### [Problem to solve]
Copy the listing below without any changes, from the line containing "This screenshot has width=759, height=617." through the final line of the listing, inclusive.

☆ ☆ ☆ ☆

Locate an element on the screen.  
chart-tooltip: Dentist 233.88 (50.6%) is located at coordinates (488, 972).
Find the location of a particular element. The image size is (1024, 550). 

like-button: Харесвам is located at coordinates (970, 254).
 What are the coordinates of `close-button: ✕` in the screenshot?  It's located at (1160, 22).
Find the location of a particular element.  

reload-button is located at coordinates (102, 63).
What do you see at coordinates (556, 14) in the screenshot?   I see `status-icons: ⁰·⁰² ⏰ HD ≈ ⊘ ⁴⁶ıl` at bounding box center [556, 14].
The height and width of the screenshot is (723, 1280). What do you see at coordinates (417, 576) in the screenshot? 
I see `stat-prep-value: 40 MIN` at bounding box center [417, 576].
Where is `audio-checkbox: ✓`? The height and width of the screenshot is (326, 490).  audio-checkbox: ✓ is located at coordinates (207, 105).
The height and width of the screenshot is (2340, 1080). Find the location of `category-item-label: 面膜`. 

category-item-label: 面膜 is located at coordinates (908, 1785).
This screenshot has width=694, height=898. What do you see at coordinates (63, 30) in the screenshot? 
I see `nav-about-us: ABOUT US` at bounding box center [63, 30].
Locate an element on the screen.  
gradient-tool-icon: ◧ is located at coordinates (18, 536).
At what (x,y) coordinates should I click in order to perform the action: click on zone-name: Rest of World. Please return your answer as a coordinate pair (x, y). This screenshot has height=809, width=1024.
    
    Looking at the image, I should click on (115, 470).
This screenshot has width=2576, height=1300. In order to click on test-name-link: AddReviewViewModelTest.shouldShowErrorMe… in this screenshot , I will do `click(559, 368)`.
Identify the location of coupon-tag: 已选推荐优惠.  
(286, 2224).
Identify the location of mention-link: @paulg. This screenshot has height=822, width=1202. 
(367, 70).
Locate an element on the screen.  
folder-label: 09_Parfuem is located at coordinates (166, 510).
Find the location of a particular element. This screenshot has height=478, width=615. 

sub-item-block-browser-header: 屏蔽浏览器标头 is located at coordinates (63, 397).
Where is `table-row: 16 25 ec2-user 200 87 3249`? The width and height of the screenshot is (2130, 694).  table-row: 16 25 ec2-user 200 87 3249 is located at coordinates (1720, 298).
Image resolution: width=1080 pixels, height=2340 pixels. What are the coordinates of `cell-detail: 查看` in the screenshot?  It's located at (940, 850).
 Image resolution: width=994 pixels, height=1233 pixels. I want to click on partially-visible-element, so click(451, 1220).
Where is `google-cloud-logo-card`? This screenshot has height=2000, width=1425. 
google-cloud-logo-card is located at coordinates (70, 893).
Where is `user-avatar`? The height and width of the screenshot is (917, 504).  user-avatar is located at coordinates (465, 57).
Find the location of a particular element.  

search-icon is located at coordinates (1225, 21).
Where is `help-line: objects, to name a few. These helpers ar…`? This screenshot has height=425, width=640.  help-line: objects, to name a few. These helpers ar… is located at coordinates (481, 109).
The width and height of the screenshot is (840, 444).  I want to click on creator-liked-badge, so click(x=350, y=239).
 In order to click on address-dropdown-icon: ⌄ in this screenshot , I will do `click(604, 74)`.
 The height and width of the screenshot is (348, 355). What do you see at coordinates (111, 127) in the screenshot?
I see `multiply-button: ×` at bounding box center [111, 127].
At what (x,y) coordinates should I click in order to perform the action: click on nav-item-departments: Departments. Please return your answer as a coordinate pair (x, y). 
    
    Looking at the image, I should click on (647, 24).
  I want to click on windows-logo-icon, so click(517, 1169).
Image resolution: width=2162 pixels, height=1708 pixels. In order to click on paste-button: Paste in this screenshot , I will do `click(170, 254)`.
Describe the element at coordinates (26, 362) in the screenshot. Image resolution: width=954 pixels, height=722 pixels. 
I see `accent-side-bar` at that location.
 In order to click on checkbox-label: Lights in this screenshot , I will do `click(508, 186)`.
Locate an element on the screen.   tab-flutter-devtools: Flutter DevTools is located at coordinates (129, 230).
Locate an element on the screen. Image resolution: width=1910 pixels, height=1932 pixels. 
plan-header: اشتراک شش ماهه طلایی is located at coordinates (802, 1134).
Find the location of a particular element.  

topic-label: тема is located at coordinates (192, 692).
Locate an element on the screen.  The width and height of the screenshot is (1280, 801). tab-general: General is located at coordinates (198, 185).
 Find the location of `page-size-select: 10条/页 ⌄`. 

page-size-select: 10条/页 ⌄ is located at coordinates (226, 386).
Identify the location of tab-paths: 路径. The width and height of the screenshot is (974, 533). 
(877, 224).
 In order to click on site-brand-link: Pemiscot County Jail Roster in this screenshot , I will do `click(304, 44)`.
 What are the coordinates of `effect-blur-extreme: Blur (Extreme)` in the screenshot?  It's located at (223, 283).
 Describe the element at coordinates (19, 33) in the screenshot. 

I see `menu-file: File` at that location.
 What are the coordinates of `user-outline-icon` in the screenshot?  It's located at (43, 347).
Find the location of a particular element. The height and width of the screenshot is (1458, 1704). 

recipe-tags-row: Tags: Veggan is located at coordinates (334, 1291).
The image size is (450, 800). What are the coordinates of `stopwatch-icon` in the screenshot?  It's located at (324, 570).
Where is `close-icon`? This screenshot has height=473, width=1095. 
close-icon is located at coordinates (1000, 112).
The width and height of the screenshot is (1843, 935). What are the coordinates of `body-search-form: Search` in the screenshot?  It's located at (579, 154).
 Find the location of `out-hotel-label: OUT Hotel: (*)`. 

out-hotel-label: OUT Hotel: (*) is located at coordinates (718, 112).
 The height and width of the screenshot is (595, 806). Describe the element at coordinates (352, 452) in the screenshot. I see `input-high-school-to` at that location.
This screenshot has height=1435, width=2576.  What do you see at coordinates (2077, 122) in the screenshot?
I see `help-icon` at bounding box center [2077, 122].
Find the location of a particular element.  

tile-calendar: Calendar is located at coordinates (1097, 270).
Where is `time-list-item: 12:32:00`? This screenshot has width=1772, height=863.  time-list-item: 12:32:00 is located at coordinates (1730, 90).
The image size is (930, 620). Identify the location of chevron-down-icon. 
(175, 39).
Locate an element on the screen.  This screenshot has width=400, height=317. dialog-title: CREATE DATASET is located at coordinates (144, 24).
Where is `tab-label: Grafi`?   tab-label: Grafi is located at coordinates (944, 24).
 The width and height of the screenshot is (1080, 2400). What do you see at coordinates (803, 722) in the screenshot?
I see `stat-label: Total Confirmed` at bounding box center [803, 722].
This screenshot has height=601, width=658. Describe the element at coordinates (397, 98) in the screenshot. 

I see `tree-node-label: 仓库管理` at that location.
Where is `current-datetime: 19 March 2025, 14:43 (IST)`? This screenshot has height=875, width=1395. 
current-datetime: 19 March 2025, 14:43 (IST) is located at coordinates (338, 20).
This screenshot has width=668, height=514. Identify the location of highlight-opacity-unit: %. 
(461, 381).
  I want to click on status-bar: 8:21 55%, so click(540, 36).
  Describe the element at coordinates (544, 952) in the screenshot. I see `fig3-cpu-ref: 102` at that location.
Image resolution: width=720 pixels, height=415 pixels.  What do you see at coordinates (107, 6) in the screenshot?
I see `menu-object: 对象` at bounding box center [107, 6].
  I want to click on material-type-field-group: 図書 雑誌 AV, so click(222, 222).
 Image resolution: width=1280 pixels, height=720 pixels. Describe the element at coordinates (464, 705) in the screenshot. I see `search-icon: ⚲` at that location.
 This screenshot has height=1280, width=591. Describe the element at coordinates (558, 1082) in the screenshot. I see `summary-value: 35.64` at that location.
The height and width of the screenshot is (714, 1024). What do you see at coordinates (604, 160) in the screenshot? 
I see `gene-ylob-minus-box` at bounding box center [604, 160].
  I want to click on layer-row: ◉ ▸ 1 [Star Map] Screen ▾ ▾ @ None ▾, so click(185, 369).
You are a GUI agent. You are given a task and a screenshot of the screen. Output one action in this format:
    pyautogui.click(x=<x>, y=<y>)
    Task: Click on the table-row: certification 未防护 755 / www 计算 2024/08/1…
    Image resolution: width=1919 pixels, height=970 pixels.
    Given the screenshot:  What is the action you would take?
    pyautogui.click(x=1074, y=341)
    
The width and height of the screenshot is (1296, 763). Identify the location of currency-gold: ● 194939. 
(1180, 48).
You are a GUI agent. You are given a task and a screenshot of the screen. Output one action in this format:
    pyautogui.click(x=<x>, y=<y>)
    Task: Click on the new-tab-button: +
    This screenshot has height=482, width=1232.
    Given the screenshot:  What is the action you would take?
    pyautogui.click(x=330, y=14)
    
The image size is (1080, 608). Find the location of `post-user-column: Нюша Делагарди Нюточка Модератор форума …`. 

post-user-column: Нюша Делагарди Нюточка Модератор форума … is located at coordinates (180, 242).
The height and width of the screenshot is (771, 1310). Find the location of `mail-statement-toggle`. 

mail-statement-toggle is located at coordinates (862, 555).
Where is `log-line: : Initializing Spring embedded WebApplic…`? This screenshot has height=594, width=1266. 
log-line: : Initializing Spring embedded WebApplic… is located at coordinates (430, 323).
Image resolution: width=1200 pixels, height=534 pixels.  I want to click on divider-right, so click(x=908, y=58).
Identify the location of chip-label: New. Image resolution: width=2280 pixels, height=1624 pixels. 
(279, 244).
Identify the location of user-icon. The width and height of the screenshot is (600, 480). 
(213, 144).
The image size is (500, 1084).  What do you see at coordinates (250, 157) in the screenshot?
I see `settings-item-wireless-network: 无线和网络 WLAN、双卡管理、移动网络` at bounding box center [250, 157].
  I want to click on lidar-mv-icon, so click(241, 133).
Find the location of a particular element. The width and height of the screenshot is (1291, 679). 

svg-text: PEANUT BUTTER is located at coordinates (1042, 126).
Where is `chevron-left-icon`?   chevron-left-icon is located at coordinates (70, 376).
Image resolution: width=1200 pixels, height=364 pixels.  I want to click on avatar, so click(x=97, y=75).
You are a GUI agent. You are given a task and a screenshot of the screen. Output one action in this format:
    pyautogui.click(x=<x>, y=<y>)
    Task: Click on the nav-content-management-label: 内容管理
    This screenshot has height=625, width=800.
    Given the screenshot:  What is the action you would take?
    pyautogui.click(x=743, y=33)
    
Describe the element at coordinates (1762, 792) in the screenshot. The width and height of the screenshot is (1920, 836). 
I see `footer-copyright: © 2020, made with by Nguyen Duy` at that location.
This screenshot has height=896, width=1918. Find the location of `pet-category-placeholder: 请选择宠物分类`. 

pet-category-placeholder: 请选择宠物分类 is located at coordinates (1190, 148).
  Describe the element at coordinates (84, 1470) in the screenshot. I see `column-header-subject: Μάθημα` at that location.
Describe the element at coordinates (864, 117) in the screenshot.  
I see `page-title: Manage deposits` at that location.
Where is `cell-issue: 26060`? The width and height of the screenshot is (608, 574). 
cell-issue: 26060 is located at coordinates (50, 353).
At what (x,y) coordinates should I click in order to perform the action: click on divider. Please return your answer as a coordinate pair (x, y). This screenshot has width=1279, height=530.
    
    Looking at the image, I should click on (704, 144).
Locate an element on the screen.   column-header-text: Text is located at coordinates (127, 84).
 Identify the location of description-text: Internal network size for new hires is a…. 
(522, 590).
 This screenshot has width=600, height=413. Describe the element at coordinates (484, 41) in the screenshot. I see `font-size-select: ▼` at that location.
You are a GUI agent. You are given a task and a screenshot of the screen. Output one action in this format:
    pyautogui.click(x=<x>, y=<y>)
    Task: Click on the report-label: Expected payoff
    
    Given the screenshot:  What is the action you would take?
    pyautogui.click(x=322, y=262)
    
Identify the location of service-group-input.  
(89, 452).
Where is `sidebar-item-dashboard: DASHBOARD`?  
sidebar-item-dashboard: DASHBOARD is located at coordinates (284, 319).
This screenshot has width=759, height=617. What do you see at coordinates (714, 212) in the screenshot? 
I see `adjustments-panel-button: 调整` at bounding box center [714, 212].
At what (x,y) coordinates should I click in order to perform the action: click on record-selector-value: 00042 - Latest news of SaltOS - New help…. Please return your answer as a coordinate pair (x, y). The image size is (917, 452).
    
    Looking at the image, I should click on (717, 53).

☆ ☆ ☆ ☆

### [Your response]
This screenshot has width=759, height=617. What do you see at coordinates (714, 212) in the screenshot? 
I see `adjustments-panel-button: 调整` at bounding box center [714, 212].
At what (x,y) coordinates should I click in order to perform the action: click on record-selector-value: 00042 - Latest news of SaltOS - New help…. Please return your answer as a coordinate pair (x, y). The image size is (917, 452).
    
    Looking at the image, I should click on (717, 53).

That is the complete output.